BEGIN TEXT SEGMENT

Skip to content

Site Discovery Runtime

Raiken discovery now runs as a stateful subsystem rather than a one-shot crawler command. It persists session metadata, queue snapshots, and runtime phase details so teams can operate discovery with pause/continue semantics and better observability.

Runtime model

Discovery runtime tracks explicit phases:

  • idle
  • running
  • paused
  • completed
  • error

For each active project runtime, Raiken tracks:

  • current URL and depth
  • counters for pages, links, and blockers
  • blocker requirements and last error
  • bounded event timeline for recent runtime events

Startup flow

A discovery run now boots in this order:

  1. Session bootstrap (startNewSession or resumeSession)
  2. Start-domain validation
  3. Auth storage-state load (when available)
  4. Request queue open and optional queue rehydration
  5. Crawler creation with pre-navigation auth-state application
  6. Seed handling based on resume queue availability

This ordering ensures session context and auth state are ready before active crawl execution begins.

Pause and continue behavior

When discovery pauses, Raiken persists:

  • session ID and counters
  • configured limits (maxPages, maxDepth)
  • queue snapshot (queueJson) for unhandled entries

When discovery continues, Raiken restores persisted runtime values and resumes from checkpoint state where possible. Queue restoration is best-effort and local-process scoped (not exactly-once distributed execution).

Authentication lifecycle

Discovery can pause on auth blockers and request user assistance.

After auth capture saves .raiken/auth-state.json, unresolved auth blockers are marked resolved and discovery can continue with auth state applied at browser context level (cookies + storage seeding). This prevents stale blocker state after successful login capture.

Discovered links are now classified by navigation outcome:

  • verified for successful target navigation
  • broken for failed target navigation
  • auth_required for blocked targets (for example 401/403)

This improves graph reliability and downstream test-generation quality.

END TEXT SEGMENT

→ **GIVEN TASK A**:
In the discovery runtime page, rewrite the paragraph beginning "After auth capture saves" as a short bulleted list that keeps its main facts.
→ **GIVEN TASK B**:
List every explicit phase that the discovery runtime page says the runtime tracks.
The entries that come next are separate from the discovery runtime page.

BEGIN DATA LISTING

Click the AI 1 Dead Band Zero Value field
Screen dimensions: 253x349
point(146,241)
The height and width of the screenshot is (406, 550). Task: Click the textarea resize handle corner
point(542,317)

END DATA LISTING

→ **CORRECT OUTPUT A**:
- Auth capture saves .raiken/auth-state.json.
- Unresolved auth blockers are then marked resolved.
- Discovery can continue with auth state applied at browser context level (cookies + storage seeding).
- This prevents stale blocker state after successful login capture.

→ **CORRECT OUTPUT B**:
- idle
- running
- paused
- completed
- error